Legal claims defining the scope of protection, as filed with the USPTO.
1. A device implemented in a CELP decoder for reducing quantization noise in a sound signal contained in a decoded CELP time-domain excitation to be processed through a LP synthesis filter to produce a synthesis thereof, the device comprising: at least one processor; and a memory coupled to the processor and comprising non-transitory code instructions that when executed cause the processor to implement: a converter of the decoded CELP time-domain excitation, before synthesis, into a frequency-domain excitation; a mask builder responsive to the frequency-domain excitation to produce a weighting mask for retrieving spectral information lost in the quantization noise; a modifier of the frequency-domain excitation to increase spectral dynamics by application of the weighting mask to the frequency-domain excitation; and a converter of the modified frequency-domain excitation into a modified CELP time-domain excitation containing a quantization noise-reduced version of the sound signal.

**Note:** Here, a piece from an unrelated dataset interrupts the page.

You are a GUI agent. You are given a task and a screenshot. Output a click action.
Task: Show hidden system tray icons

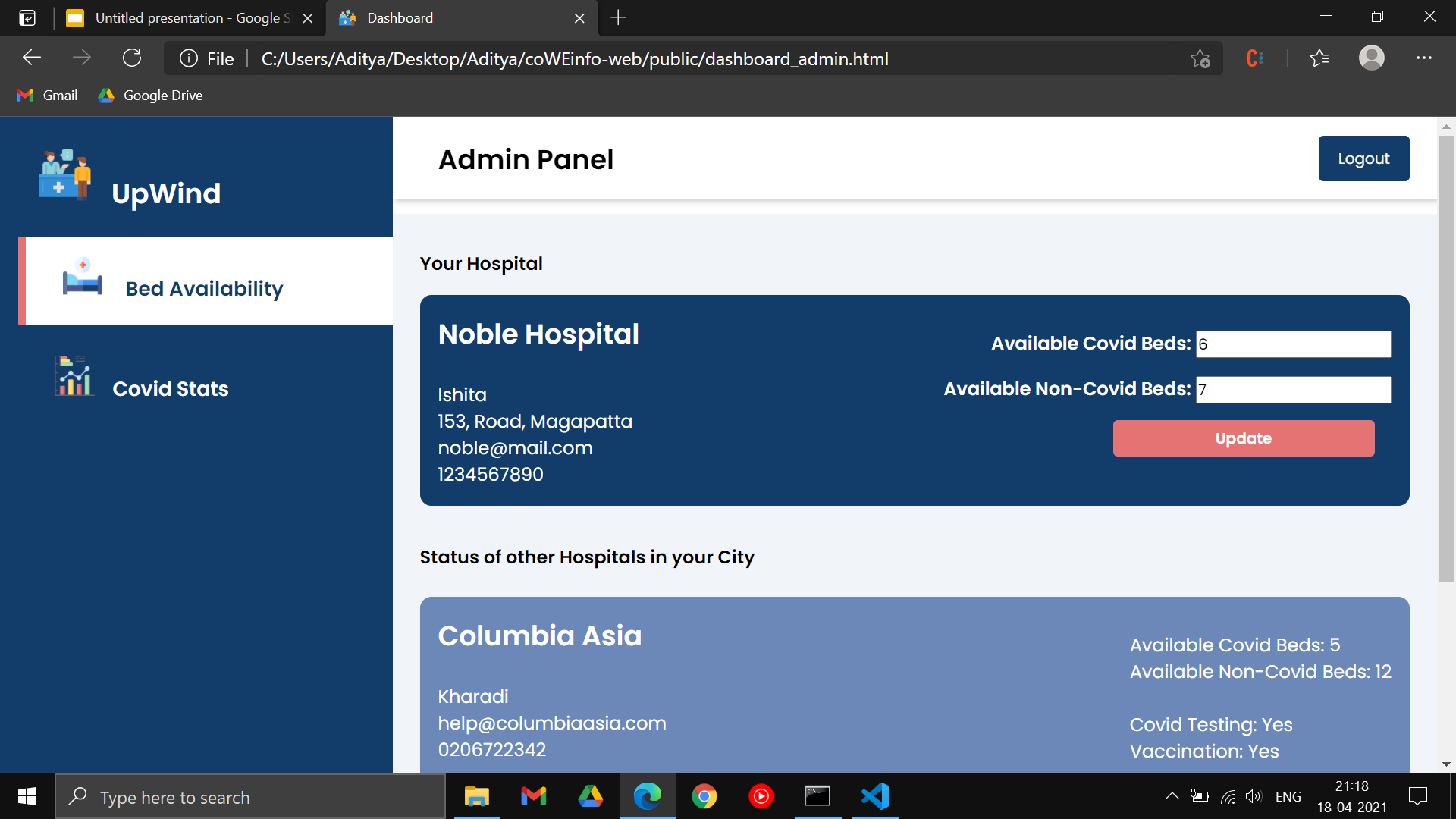click(x=1172, y=796)
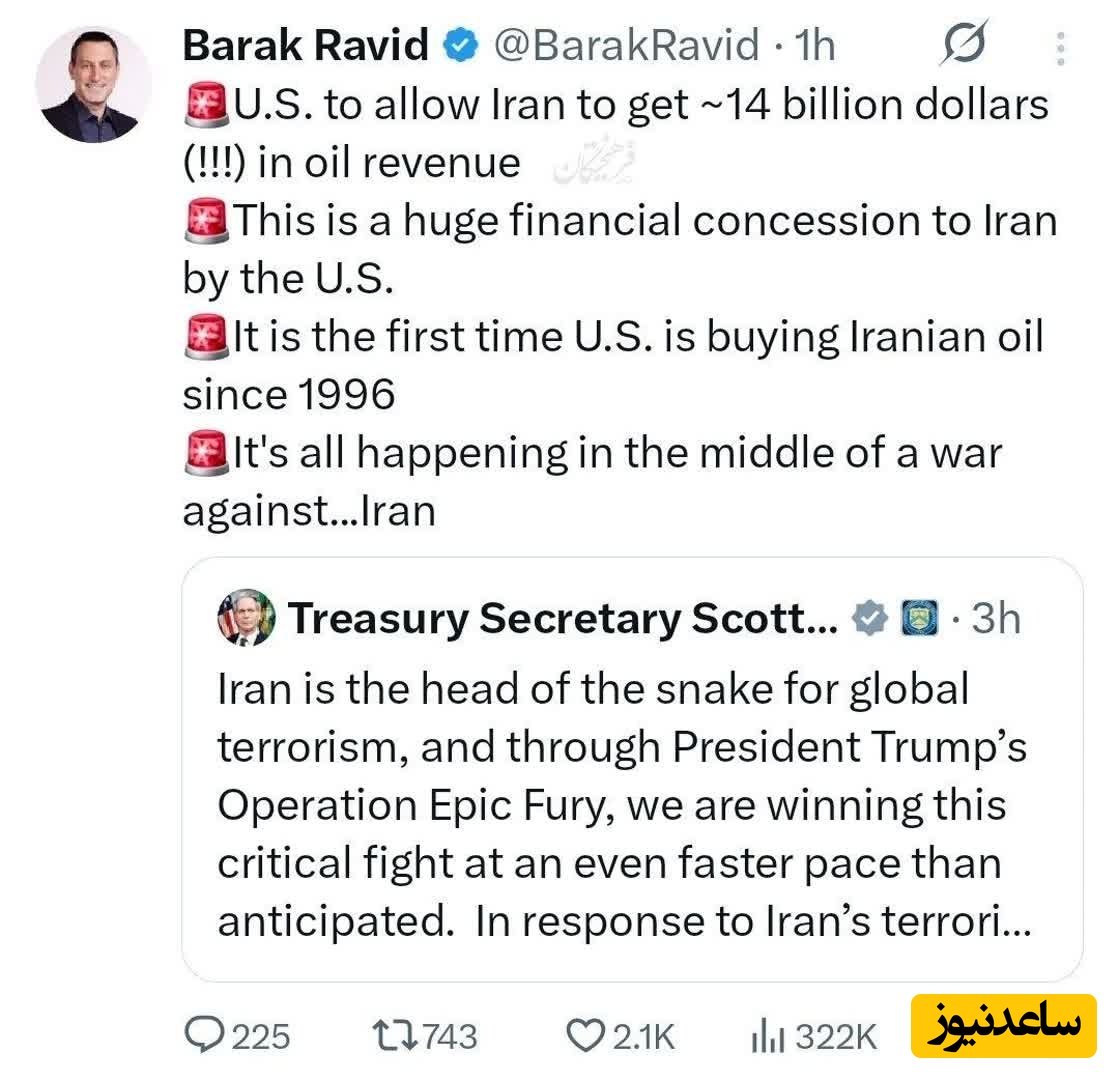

2. A device according to claim 1 , comprising: the LP synthesis filter to produce the synthesis of the decoded CELP time-domain excitation; and a classifier of the synthesis of the decoded CELP time-domain excitation into one of a first set of excitation categories and a second set of excitation categories; wherein the second set of excitation categories comprises INACTIVE or UNVOICED categories and the first set of excitation categories comprises an OTHER category.
3. A device according to claim 2 , wherein the converter of the decoded CELP time-domain excitation into a frequency-domain excitation applies to the decoded CELP time-domain excitation when the synthesis of the decoded CELP time-domain excitation is classified in the first set of excitation categories.
4. A device according to claim 2 , wherein the classifier of the synthesis of the decoded CELP time-domain excitation into one of a first set of excitation categories and a second set of excitation categories uses classification information transmitted from an encoder to the CELP decoder and retrieved at the CELP decoder from a decoded bitstream.
5. A device according to claim 2 , comprising a second LP synthesis filter to produce a synthesis of the modified CELP time-domain excitation.
6. A device according to claim 5 , comprising a de-emphasizing filter and resampler to generate the sound signal from one of the synthesis of the decoded CELP time-domain excitation and of the synthesis of the modified CELP time-domain excitation.
7. A device according to claim 5 , comprising a two-stage classifier for selecting an output synthesis as: the synthesis of the decoded CELP time-domain excitation when the synthesis of the decoded CELP time-domain excitation is classified in the second set of excitation categories; and the synthesis of the modified CELP time-domain excitation when the synthesis of the decoded CELP time-domain excitation is classified in the first set of excitation categories.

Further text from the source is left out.